4) I percorsi trasversali alle evidenze vallive, lungo la costa del
mare, non venivano quasi mai disposti per attraversare i corsi d'acqua
presso la foce, perché è risaputo come i guadi migliori si rintraccino
nei punti mediani del corso finale, ma soprattutto per non dar spazio ad
eventuali assalti pirateschi, sempre in agguato in luoghi di
attraversamento forzato.
5) San Lorenzo è celebrato sul territorio presso il Var e sulle alture
ad Ovest di Ventimiglia.
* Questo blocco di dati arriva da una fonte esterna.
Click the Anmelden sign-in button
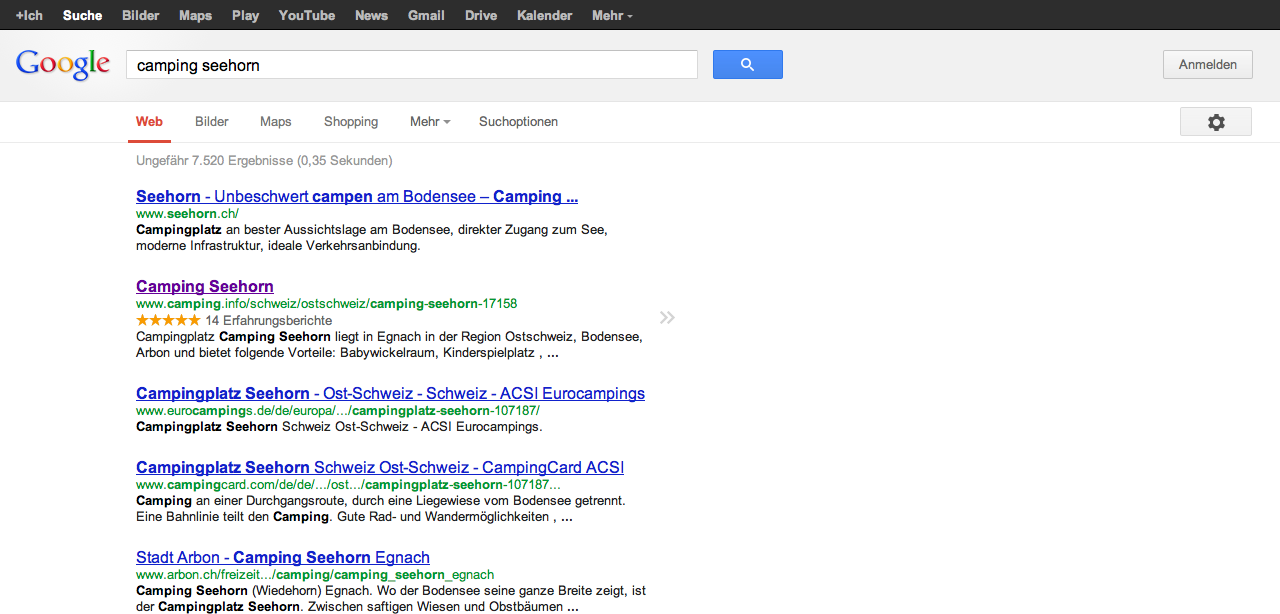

Oltre la zona presa in esame, che San Lorenzo
sia diffuso in ogni dove, ossia, non definendo una traccia ben precisa e
lineare, non è cosa ragguardevole; come invece risulta notevole la
sequenza, piuttosto allineata, che accompagna i San Romano lungo
l’Appennino Ligure, ma specialmente su quello Toscano, fino a Porto
Ercole, eppoi giù, giù, fino alla Calabria, dove il mito di Ercole pare
abbia lasciato i territori italici per imbarcare la mandria di Gerione
verso la Grecia, capolinea di quella fatica, come di tante altre.
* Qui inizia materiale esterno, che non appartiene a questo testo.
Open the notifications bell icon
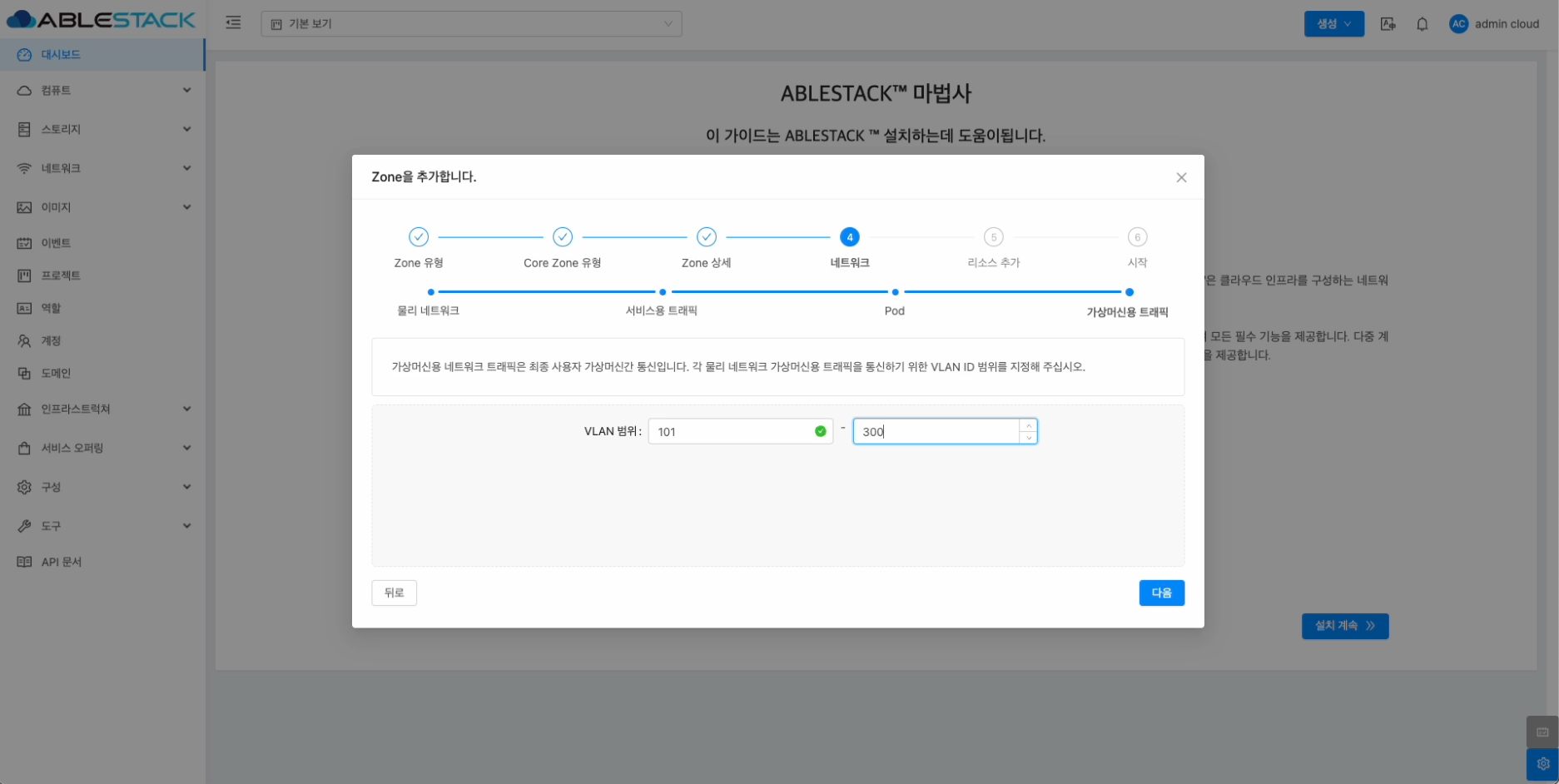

6) In molti gerghi celtici, Romàn ha il significato di smisurato, mentre
il derivato: Romedàri indica omaccione, uomo d’alta statura: da
ro-molto
e mevd-grandezza. Anche dromedario, ad indicare il grosso animale
orientale, rientra in questa sequenza. Nella parlata costiera intemelia il nome di San Romano è
Romàn, che nei dialetti della Val
Nervia viene pronunciato Rumàn e in quelli delle valli tra il Nervia e
l’Argentina diviene Römàn. Si deve anche considerare che il patrono
sanremese, San Romolo, localmente è detto Römu, che, nel tempo, è
diventato Remu, andando a definire la città protetta: San Remo. Sia
Röman che Römu possono considerarsi sovrapposizioni ad una divinità
latina importata e sovrapposta all’elemento costitutivo locale, che
potrebbe esser stato il riconosciuto Bormano, divinità della selva che
ricopriva tutto il Ponente ligure. Nel panteon celto-ligure,
precedente l'arrivo dei Massalioti,
il nome della divinità in causa potrebbe essere stato prossimo a Rom,
Brön, o Crow, che sono prefissi di deità galliche riconosciute. Con un
nome simile nella mitologia celto-gallica viene definito un gigante il
cui nome significa “corvo”, era il dio delle battaglie, del valore e dei
bardi; segnatamente: Brön > Brannos > Brennio >
Brenno, che in gallese è Bròn, localmente sarebbe stato Borman, legato all’acqua ed al bosco.
Crow in inglese
si pronuncia crou e nei dialetti intemeli il corvo e detto proprio
cròu.
Significativamente il termine Römu è conducibile al nome col quale gli
arabi indicavano i cristiani delle coste provenzali, fin dal VII secolo;
vocabolo che è presente nel francese attuale con la pronuncia rùmu e la
grafia roumu.
7) Legionario incaricato di assistere al supplizio di San Lorenzo, si
rifiutò di eseguire dichiarandosi cristiano. Fu sottoposto a
flagellazione e poi decapitato a Roma nell’anno 258 dell’Era Volgare. Si
invoca contro il pericolo di possessione demoniaca. Il dies natalis è
tradizionalmente il 9 agosto, la vigilia della festa dedicata a San
Lorenzo.
8) Pare che la barma sanremese fosse
conosciuta come römu già prima che ospitasse quel vescovo
eremita, forse anche per definirne il romitorio che avrebbe
rappresentato per il territorio Matuziano.